DIRECTIONS: Each line of the data below that carries the word "Viewport" needs to be copied.
[Start of section]
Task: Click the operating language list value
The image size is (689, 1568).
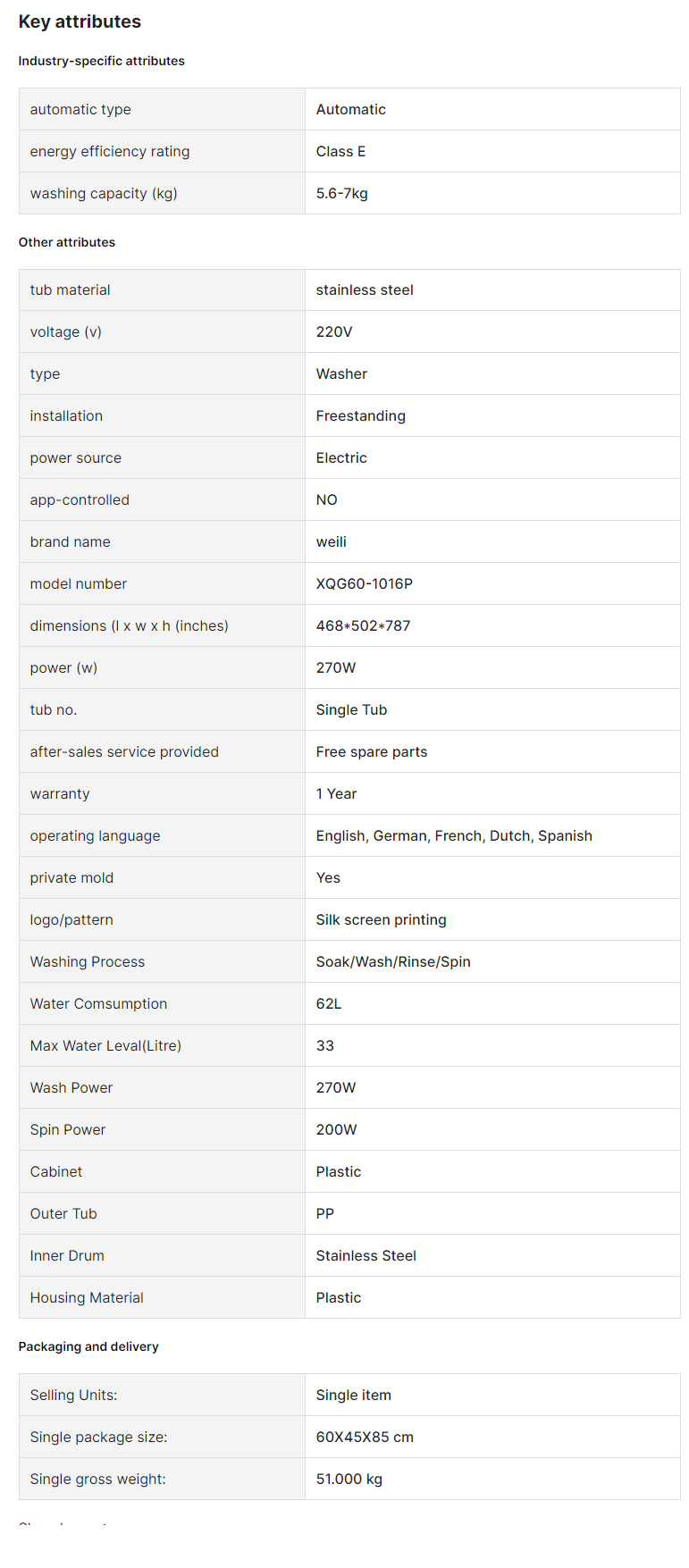Action: (x=454, y=835)
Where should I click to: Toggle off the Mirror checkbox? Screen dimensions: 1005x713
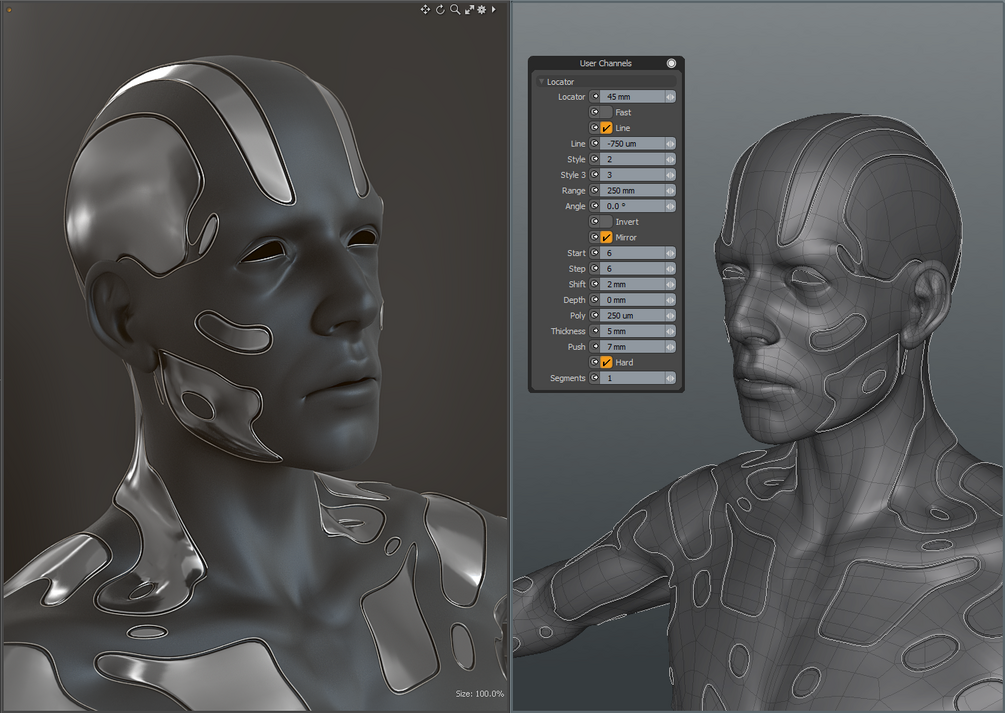coord(604,235)
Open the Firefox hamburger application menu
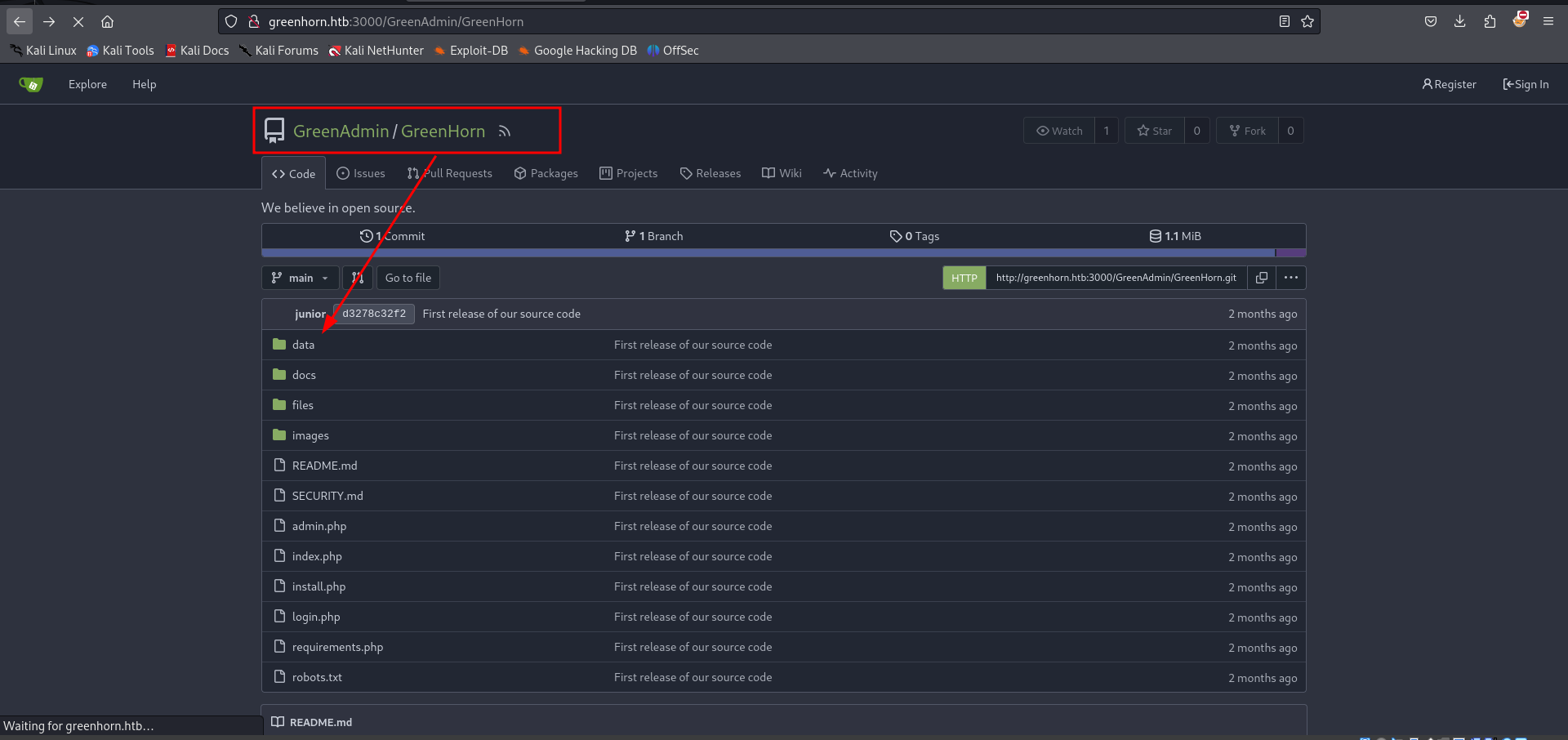This screenshot has width=1568, height=740. pyautogui.click(x=1548, y=22)
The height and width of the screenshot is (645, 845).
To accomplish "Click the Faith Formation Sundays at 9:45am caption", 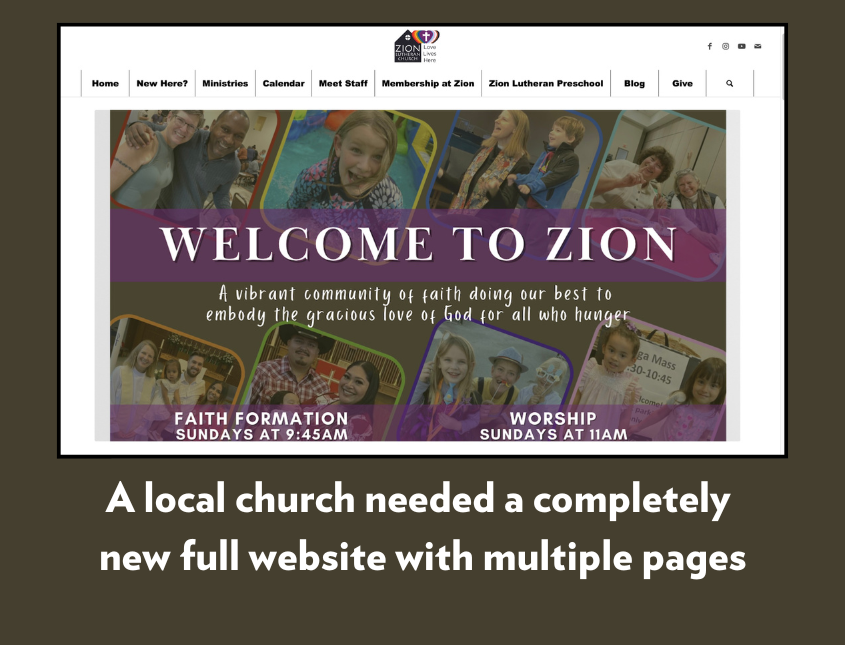I will tap(261, 426).
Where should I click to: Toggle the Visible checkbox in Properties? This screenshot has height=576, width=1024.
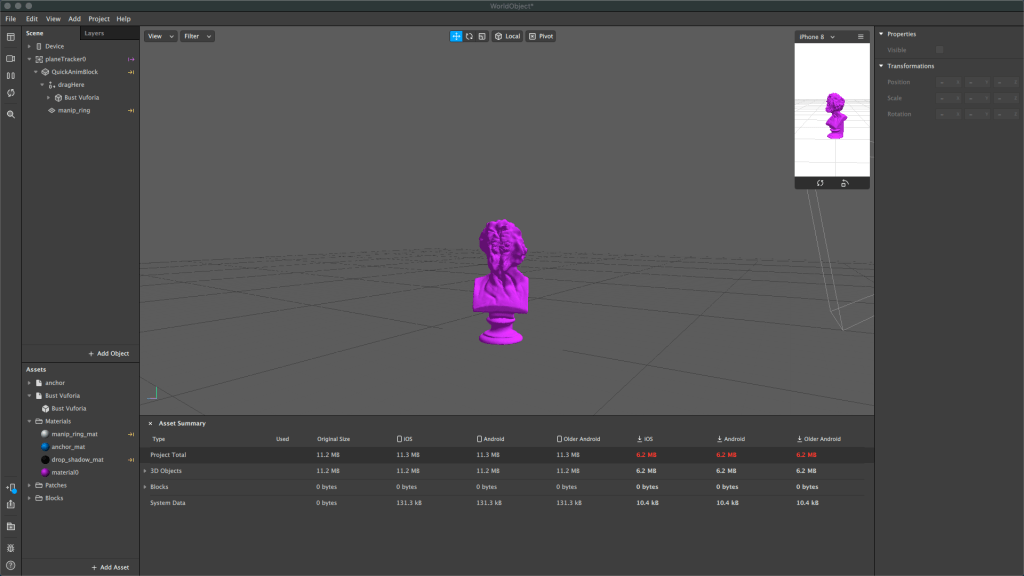point(939,49)
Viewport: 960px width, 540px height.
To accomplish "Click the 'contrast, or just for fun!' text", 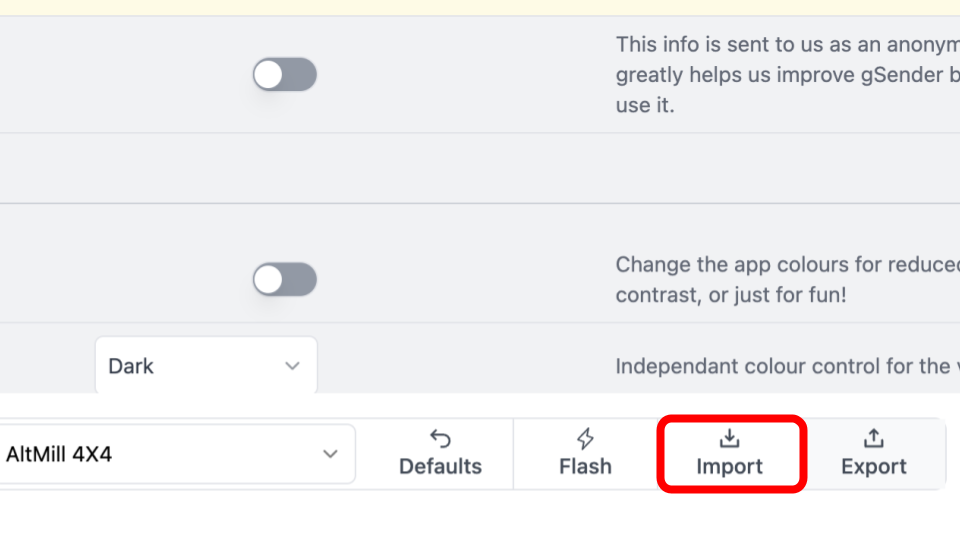I will point(731,295).
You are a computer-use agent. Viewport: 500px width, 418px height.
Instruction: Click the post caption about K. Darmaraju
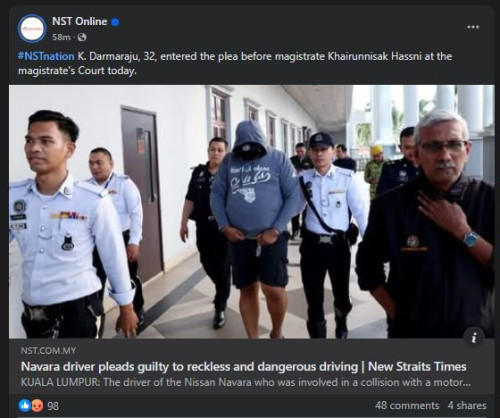235,63
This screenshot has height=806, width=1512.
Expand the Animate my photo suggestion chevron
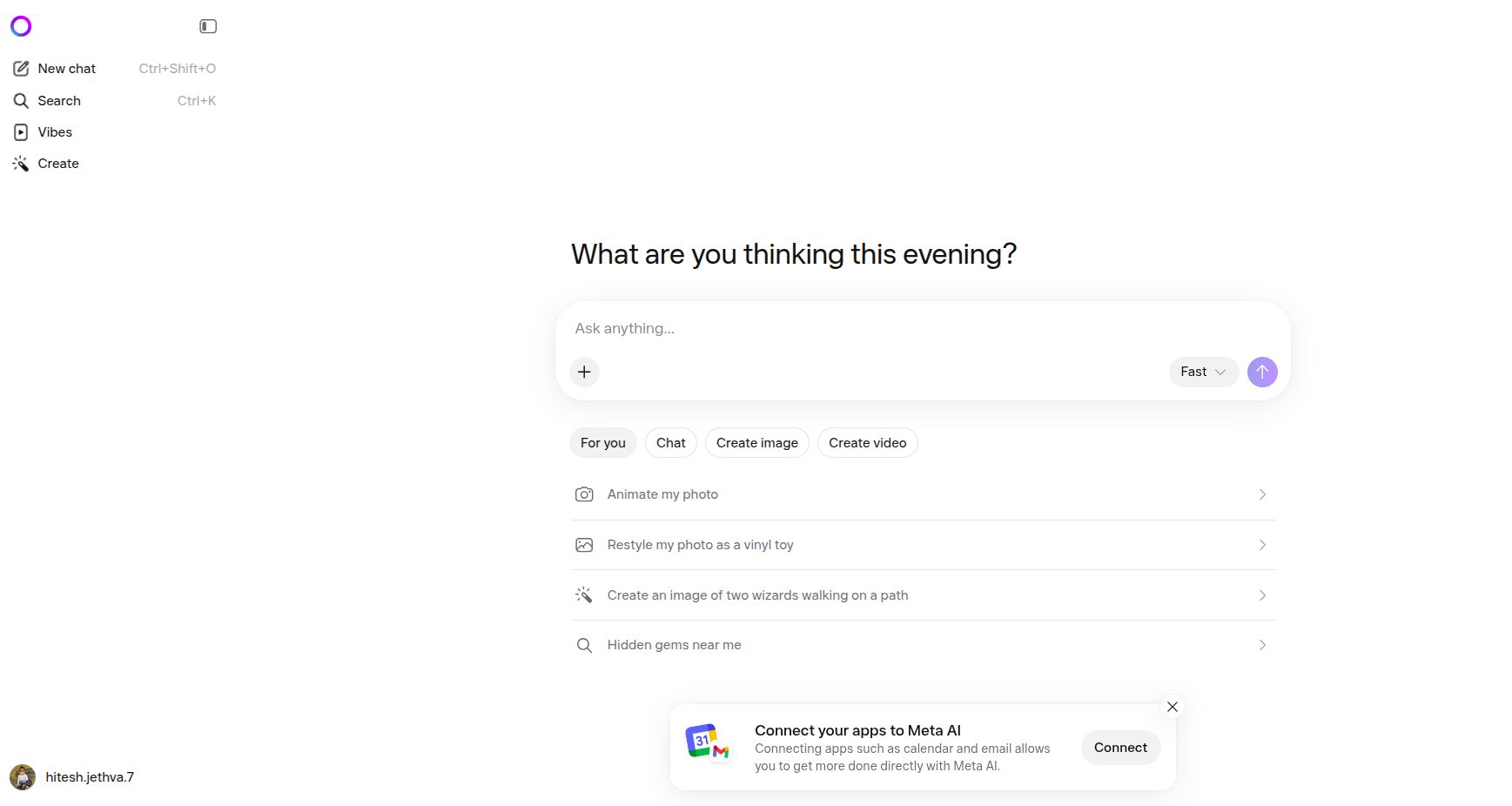[x=1262, y=494]
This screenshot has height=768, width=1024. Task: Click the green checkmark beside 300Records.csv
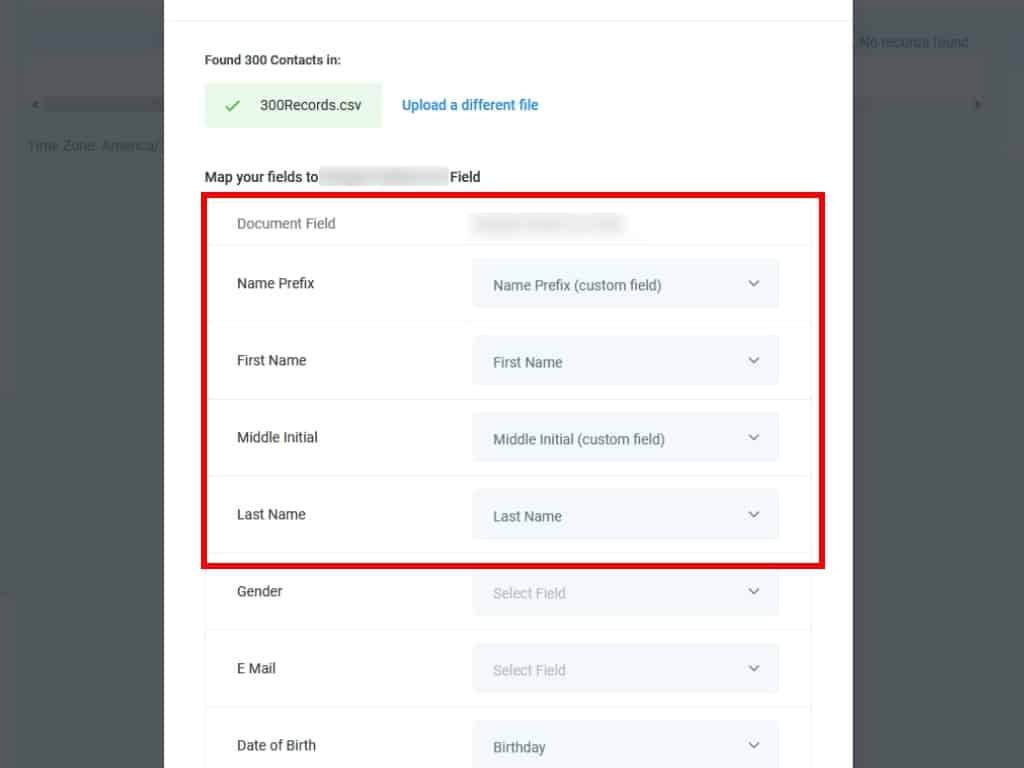[233, 105]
[End of section]
YOUR SOLUTION:
Viewport: 960px width, 540px height.
You are a computer-use agent. Viewport: 500px width, 418px height.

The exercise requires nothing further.